ACTION ITEM: Copy all the data exactly, except the pictures.

[Collected data]
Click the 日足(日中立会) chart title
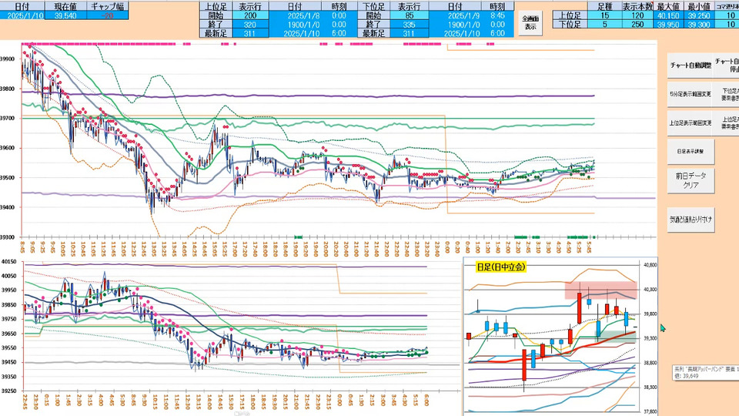Image resolution: width=739 pixels, height=416 pixels. [x=500, y=267]
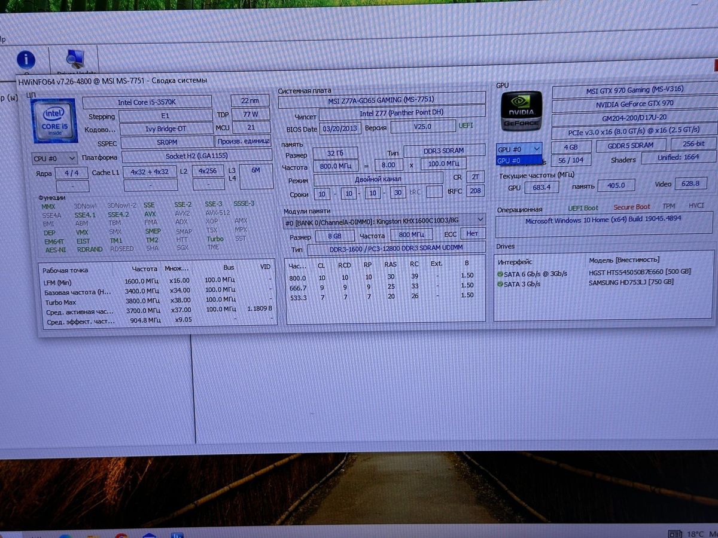Click the Intel Core i5 logo
Image resolution: width=718 pixels, height=538 pixels.
[x=54, y=121]
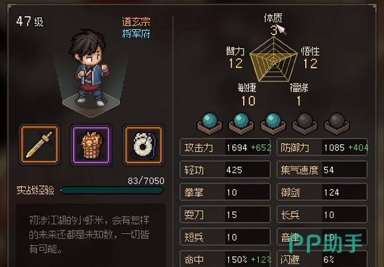This screenshot has height=267, width=384.
Task: Click the last empty dark orb socket
Action: point(337,123)
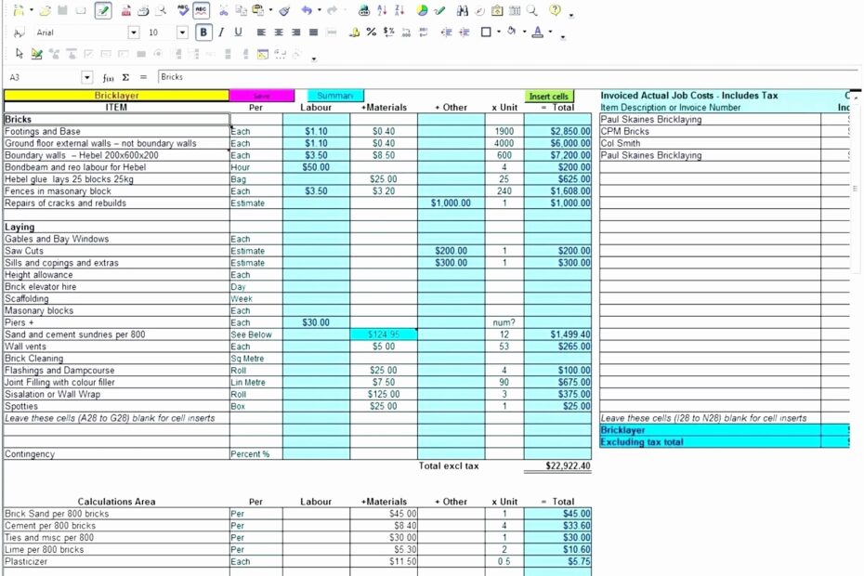The height and width of the screenshot is (576, 864).
Task: Sort data ascending A to Z
Action: click(x=380, y=10)
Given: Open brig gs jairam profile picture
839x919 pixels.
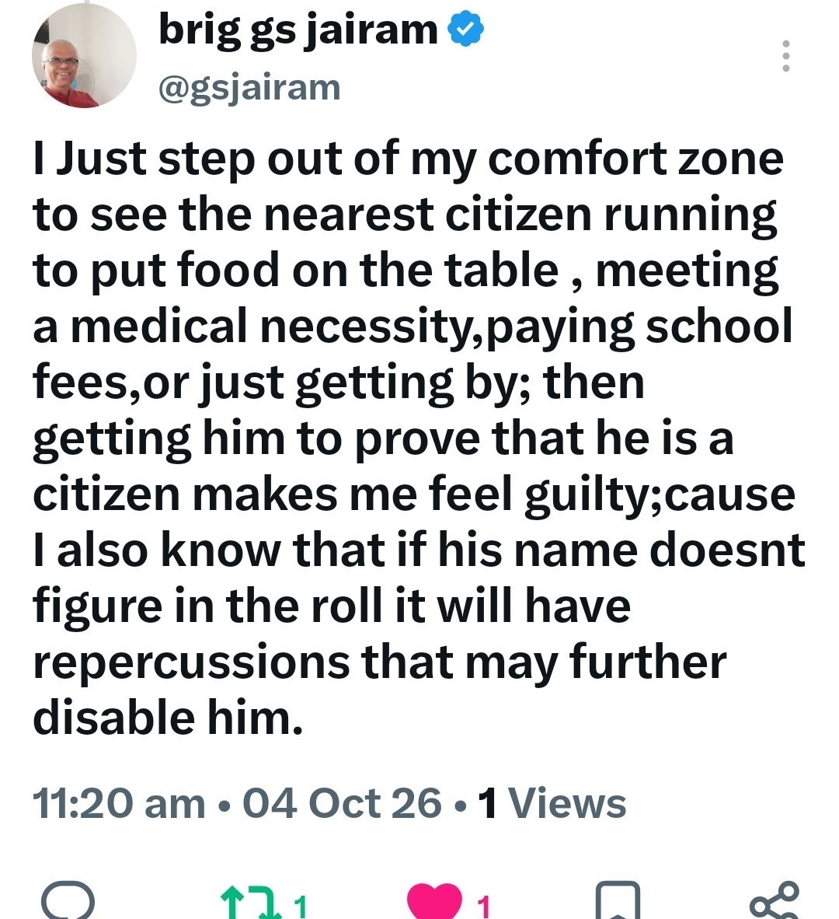Looking at the screenshot, I should 85,55.
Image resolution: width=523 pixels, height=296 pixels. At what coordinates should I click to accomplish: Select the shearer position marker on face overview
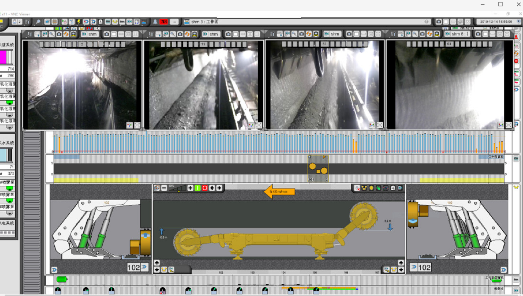click(318, 169)
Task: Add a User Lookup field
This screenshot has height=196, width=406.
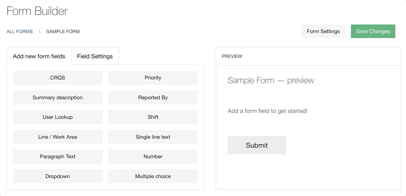Action: point(58,117)
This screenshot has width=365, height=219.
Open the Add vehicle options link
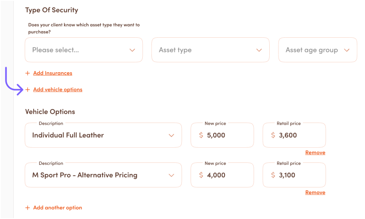(x=58, y=90)
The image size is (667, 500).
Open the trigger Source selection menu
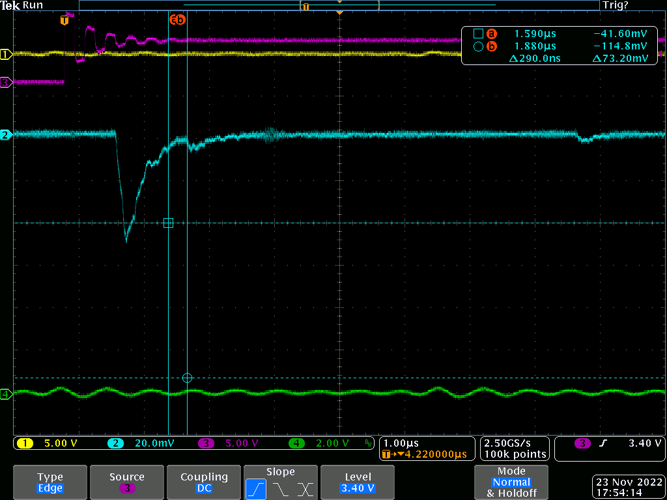(127, 482)
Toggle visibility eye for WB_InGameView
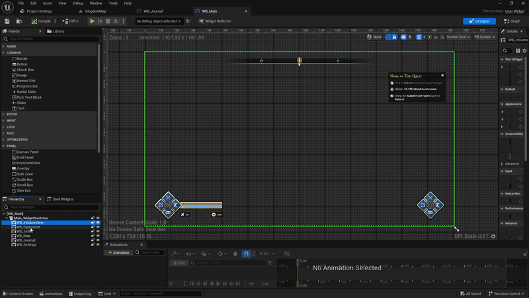 [x=98, y=223]
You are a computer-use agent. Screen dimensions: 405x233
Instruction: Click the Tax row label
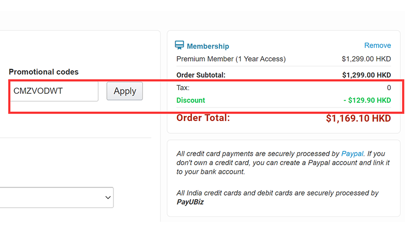click(x=182, y=88)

WRITTEN SOLUTION:
Click the 日足(日中立会) chart title
Image resolution: width=739 pixels, height=416 pixels. [x=500, y=267]
Click the Intel Core i5 logo
Image resolution: width=718 pixels, height=538 pixels.
[x=54, y=121]
This screenshot has height=267, width=384.
Task: Click the last empty dark orb socket
Action: point(337,123)
The height and width of the screenshot is (576, 864).
Task: Sort data ascending A to Z
Action: click(x=380, y=10)
Given: Open brig gs jairam profile picture
839x919 pixels.
Looking at the screenshot, I should 85,55.
Image resolution: width=523 pixels, height=296 pixels. At what coordinates should I click to accomplish: Select the shearer position marker on face overview
click(318, 169)
Task: Add a User Lookup field
This screenshot has height=196, width=406.
Action: point(58,117)
This screenshot has width=365, height=219.
Open the Add vehicle options link
(x=58, y=90)
The image size is (667, 500).
Open the trigger Source selection menu
(127, 482)
Toggle visibility eye for WB_InGameView
 [x=98, y=223]
You are a computer-use agent. Screen dimensions: 405x233
Instruction: Click the Tax row label
click(x=182, y=88)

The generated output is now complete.